• Problem details:
List each line of the material below that contains the string "height".

• Supplied data:

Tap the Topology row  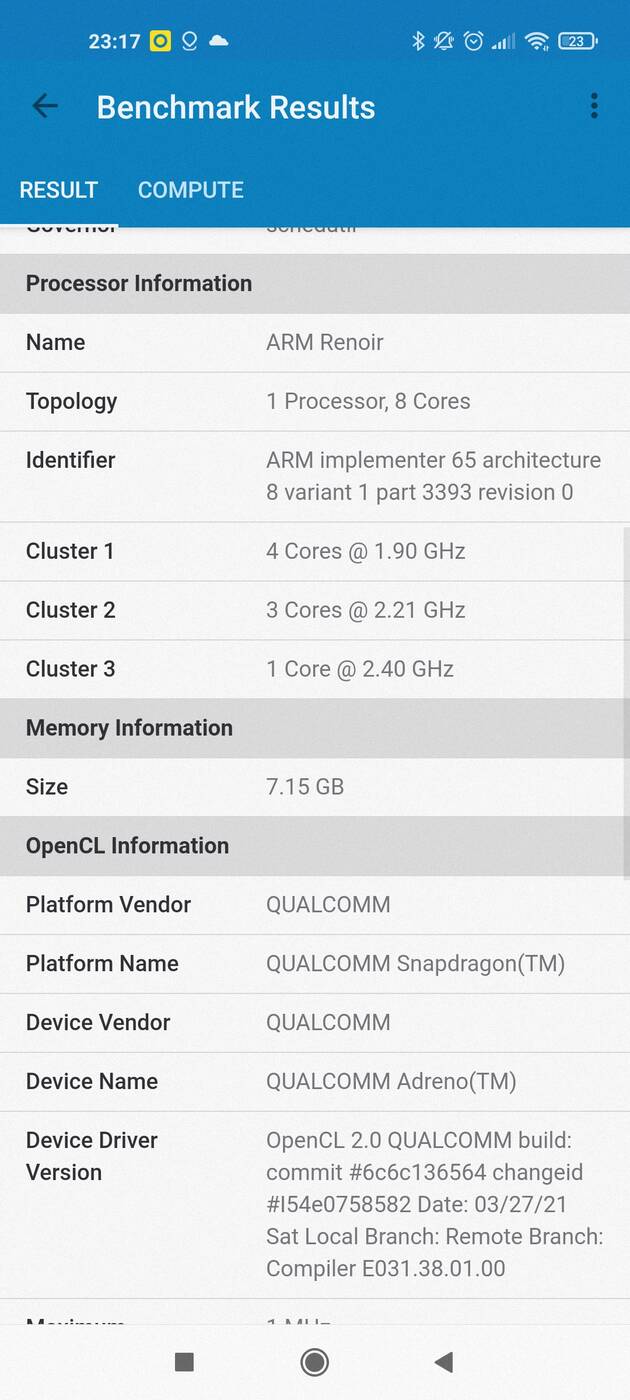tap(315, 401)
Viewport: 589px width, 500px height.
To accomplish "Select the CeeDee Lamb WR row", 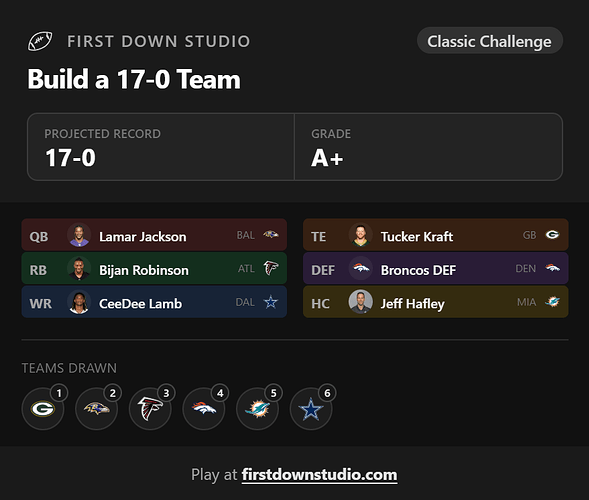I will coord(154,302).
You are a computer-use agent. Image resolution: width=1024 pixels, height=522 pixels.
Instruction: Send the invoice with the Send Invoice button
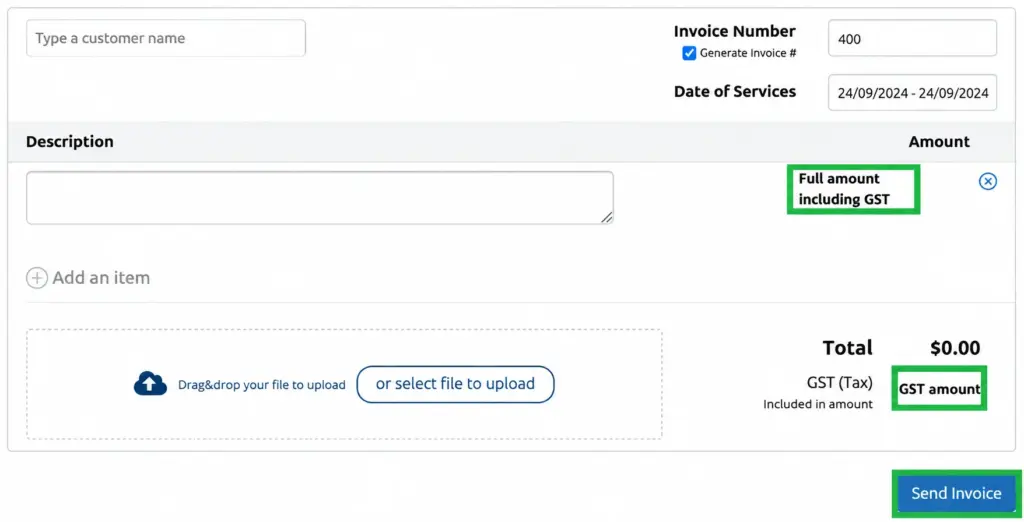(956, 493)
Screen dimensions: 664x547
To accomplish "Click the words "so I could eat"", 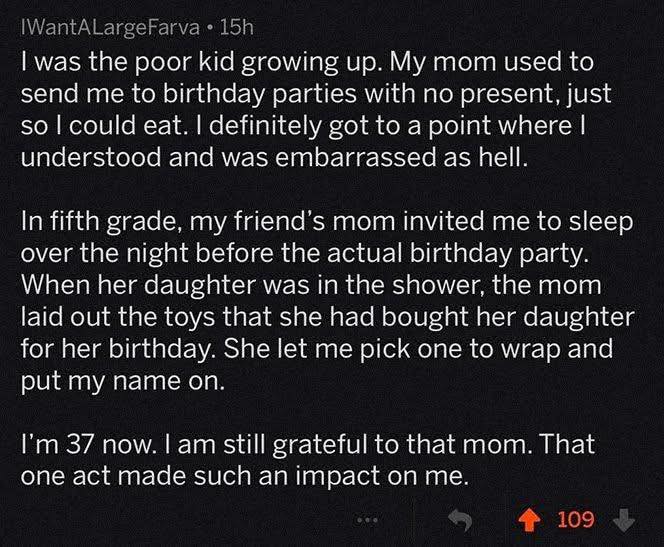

• Correct result:
Viewport: 589px width, 500px height.
You are a computer-use agent. Image resolution: width=1024 pixels, height=522 pixels.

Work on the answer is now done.